It’s so sad that the daytime dramas many of us watched as teenagers and young adults are dying.
The cancellation of ABC’s “All My Children” and “One Life to Live” means we’re close to the end of the serial TV format that brought us such loved and hated characters as Erica Kane, Tad Martin and the Buchanan family – and so many hours of conversation about them.
Yes, “General Hospital,” “Days of Our Lives” and “Young and the Restless” remain, but probably not for long.
It’s been mentioned in news articles that more people now get their drama from reality TV and it's true that more water cooler talk now revolves around “American Idol,” “Survivor,” the “Real Housewives” and, sadly “Jersey Shore.”
The good news is that this transition demonstrates evolution. We’ve grown up.

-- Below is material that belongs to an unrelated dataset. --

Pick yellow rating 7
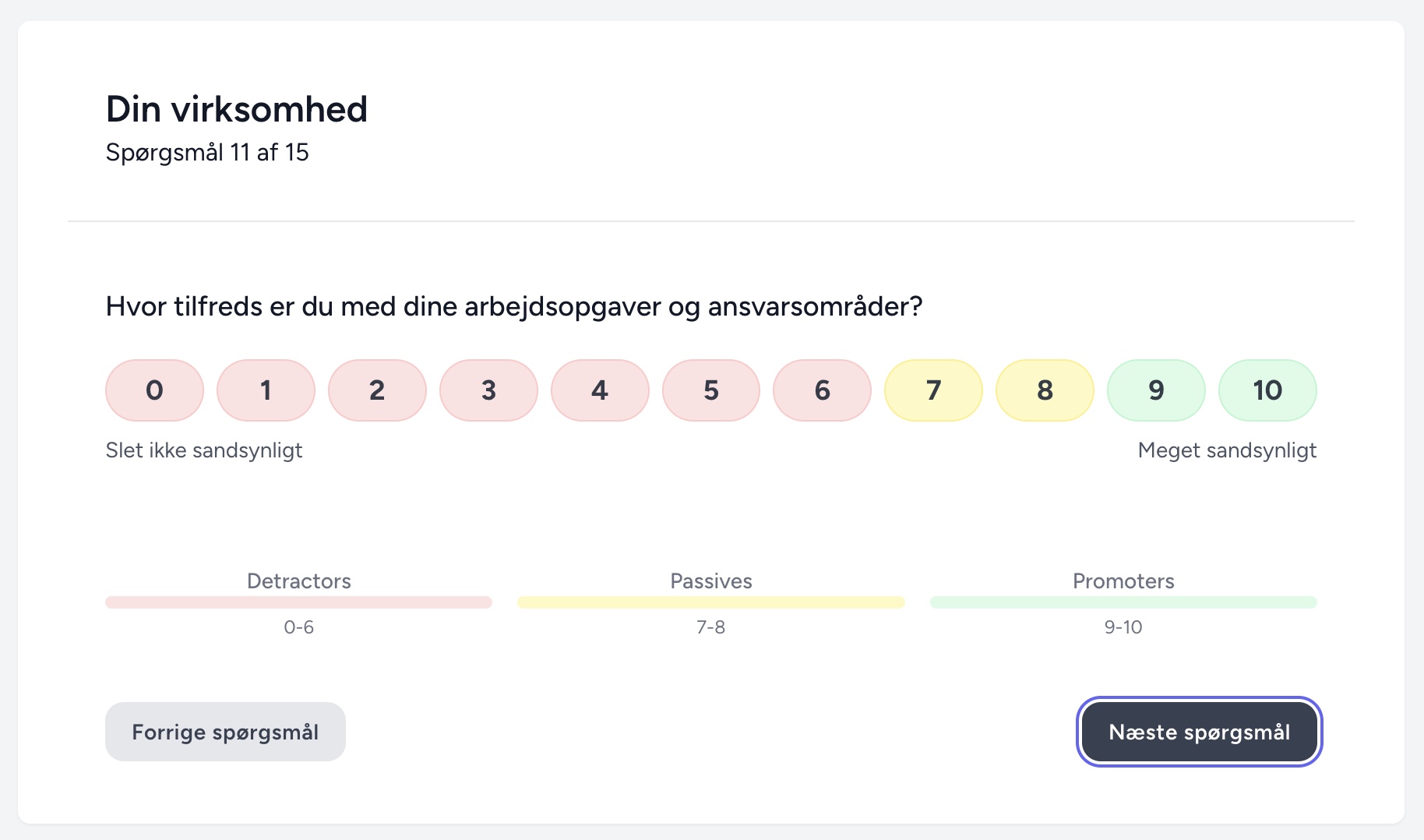 (933, 390)
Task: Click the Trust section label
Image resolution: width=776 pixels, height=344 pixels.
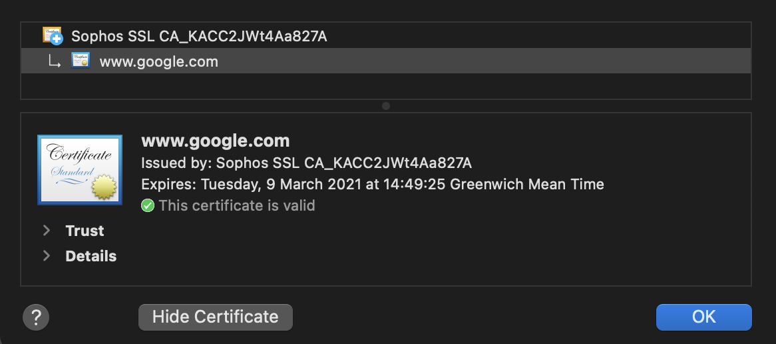Action: 85,231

You have to admit that following the lives of made-up people on a day-to-day basis and talking about them as if they were real is a little weird. Here in the 21st century when most of us can make movies on our cell phones and produce video in an instant, we’re a little too sophisticated and cynical to be concerned that Sonny’s going to get shot for the hundredth time or that Luke and Laura will never get back together.
Now we worry about actual living beings, even though we don’t know them from Adam Chandler. Who’ll get voted off the island? Will “The Situation” keep his washboard abs? Which celebrity loser will Donald Trump fire? How will the housewives keep buying Berkin handbags if they get divorced?
We even follow second and third tier TV. I’ve been on the streets of Manhattan with friends who point out: “There’s so-and-so from the third season of “Project Runway!”
But at least they’re real people. We’ve evolved all right. I wonder what’s next? Following the people on “You Tube” who make their kids do crazy things for their Flip video cams. Oh, right, Flip is dead now too.